No fue nada complicado caminar por las rocas. Me hizo acordar a mi niñez, en la playita de los Ingleses. Acá también había alguna que otra playita, al pie de los acantilados señoriales. “Eh, los de arriba” jadeó Abel en cierto momento, sudando como un chivo: “¿Tienen felicidad?”. Después trepó un rocaje color sangre vieja y encontró el Werewolves casi frente a su cara mientras oía una especie de graznido humano, explotando allá arriba. Abel trató de remontar lo más rápidamente posible la escalera que llevaba a la villa. Claro que no me ahogaba el asma, solamente: el graznido pasó a ser chillido y después aullido, a medida que me acercaba. Se sucedía con cortísimas interrupciones.

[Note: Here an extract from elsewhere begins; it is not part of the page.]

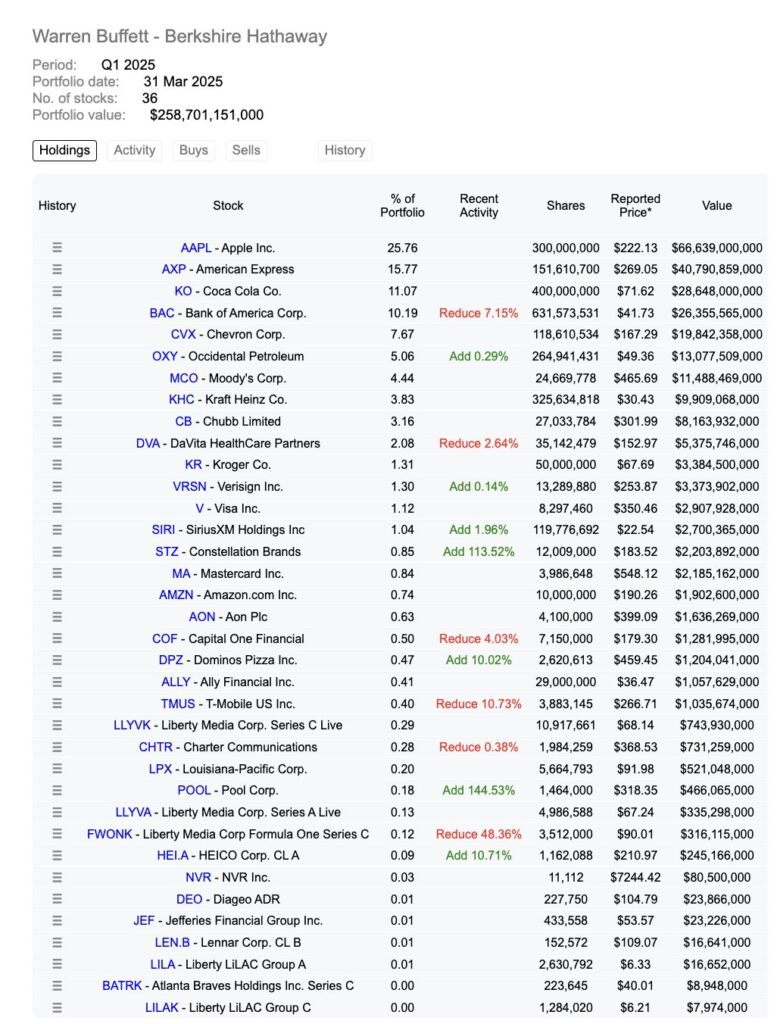Open history icon for Kroger Co. row
The image size is (777, 1024).
(57, 465)
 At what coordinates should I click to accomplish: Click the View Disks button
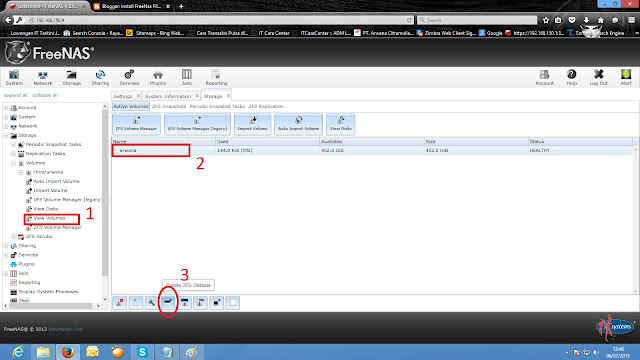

Lo primero que vi a través de los ventanales traseros fue la irradiación verdosa de la piscina: no vi ninguna sombra colgando del trampolín, en ese momento. O mejor dicho: no vi el trampolín. Atravesé un jardín cubierto oyendo con asombro la vibración que producía el griterío en los cristales. Cuando entré al suntuoso espacio abierto de la piscina Marlene levantó la cabeza y me observó como si yo fuera de la casa. Yo torcí la cabeza y vi primero al San José cornudo que parecía mirar burlonamente a Li desde abajo del agua. Li colgaba -desnuda y ahorcada- del trampolín.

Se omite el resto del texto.